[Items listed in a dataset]
** BEGIN **
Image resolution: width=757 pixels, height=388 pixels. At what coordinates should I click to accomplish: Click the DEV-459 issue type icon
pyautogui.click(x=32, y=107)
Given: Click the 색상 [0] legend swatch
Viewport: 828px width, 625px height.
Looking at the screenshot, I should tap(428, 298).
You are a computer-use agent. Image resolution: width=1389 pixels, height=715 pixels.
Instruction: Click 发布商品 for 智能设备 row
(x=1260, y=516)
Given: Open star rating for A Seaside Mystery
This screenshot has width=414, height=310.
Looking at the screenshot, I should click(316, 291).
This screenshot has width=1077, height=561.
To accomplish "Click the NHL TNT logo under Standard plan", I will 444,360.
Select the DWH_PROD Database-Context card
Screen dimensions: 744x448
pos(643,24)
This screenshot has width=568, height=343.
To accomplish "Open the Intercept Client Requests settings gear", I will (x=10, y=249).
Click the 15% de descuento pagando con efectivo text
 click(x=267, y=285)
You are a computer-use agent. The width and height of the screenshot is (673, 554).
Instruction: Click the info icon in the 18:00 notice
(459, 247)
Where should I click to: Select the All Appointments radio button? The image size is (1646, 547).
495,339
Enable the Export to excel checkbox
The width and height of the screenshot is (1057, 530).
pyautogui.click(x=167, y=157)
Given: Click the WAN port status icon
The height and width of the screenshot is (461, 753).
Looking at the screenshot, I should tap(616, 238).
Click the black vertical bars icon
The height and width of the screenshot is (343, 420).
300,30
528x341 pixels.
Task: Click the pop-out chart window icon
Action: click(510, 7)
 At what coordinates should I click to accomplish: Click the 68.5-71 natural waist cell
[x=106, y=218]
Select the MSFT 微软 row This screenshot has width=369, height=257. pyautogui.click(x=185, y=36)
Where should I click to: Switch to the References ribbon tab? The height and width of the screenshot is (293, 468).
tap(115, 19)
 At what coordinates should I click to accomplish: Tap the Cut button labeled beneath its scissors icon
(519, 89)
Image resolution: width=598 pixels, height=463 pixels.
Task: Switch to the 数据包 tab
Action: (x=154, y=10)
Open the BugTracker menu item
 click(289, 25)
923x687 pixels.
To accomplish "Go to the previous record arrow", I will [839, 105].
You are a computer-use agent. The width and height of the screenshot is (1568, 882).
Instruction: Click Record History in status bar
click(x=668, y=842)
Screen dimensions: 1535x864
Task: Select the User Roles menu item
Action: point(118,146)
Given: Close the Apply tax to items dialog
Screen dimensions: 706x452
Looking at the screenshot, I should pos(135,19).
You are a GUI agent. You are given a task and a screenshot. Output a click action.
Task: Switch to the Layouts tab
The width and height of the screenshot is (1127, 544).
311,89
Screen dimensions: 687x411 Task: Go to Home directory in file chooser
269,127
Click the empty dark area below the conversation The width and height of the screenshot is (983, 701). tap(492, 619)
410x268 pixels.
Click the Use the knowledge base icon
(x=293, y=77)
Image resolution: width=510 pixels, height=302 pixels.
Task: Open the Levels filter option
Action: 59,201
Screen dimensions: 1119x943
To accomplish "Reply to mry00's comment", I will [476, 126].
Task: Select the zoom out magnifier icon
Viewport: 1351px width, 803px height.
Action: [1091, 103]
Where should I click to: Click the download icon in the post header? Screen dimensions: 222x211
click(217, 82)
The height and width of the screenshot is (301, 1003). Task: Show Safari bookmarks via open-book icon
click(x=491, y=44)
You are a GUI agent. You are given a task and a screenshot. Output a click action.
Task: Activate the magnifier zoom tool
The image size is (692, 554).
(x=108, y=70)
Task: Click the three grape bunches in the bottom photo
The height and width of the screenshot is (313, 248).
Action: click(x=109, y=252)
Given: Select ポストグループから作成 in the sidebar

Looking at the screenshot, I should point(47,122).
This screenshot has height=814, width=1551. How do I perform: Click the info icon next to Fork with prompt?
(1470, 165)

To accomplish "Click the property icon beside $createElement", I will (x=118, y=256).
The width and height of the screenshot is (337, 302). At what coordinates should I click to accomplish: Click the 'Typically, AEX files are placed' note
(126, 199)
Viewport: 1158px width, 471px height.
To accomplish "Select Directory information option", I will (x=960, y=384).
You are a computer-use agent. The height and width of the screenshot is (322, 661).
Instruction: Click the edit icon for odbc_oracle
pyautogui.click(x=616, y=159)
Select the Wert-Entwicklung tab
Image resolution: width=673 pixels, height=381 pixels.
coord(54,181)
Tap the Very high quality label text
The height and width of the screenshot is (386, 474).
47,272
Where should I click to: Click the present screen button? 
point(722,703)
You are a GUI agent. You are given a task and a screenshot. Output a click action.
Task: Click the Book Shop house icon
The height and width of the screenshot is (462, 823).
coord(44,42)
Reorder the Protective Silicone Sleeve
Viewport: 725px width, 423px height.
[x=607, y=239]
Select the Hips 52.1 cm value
** END **
» **Problem**
Return verbatim the stretch of the material from the line containing "will (x=118, y=256)." through the final line of the material.

» **Full solution**
To accomplish "Click the property icon beside $createElement", I will (x=118, y=256).
The width and height of the screenshot is (337, 302). At what coordinates should I click to accomplish: Click the 'Typically, AEX files are placed' note
(126, 199)
Viewport: 1158px width, 471px height.
To accomplish "Select Directory information option", I will (x=960, y=384).
You are a computer-use agent. The height and width of the screenshot is (322, 661).
Instruction: Click the edit icon for odbc_oracle
pyautogui.click(x=616, y=159)
Select the Wert-Entwicklung tab
Image resolution: width=673 pixels, height=381 pixels.
coord(54,181)
Tap the Very high quality label text
The height and width of the screenshot is (386, 474).
47,272
Where should I click to: Click the present screen button? 
point(722,703)
You are a GUI agent. You are given a task and a screenshot. Output a click action.
Task: Click the Book Shop house icon
The height and width of the screenshot is (462, 823).
coord(44,42)
Reorder the Protective Silicone Sleeve
Viewport: 725px width, 423px height.
[x=607, y=239]
Select the Hips 52.1 cm value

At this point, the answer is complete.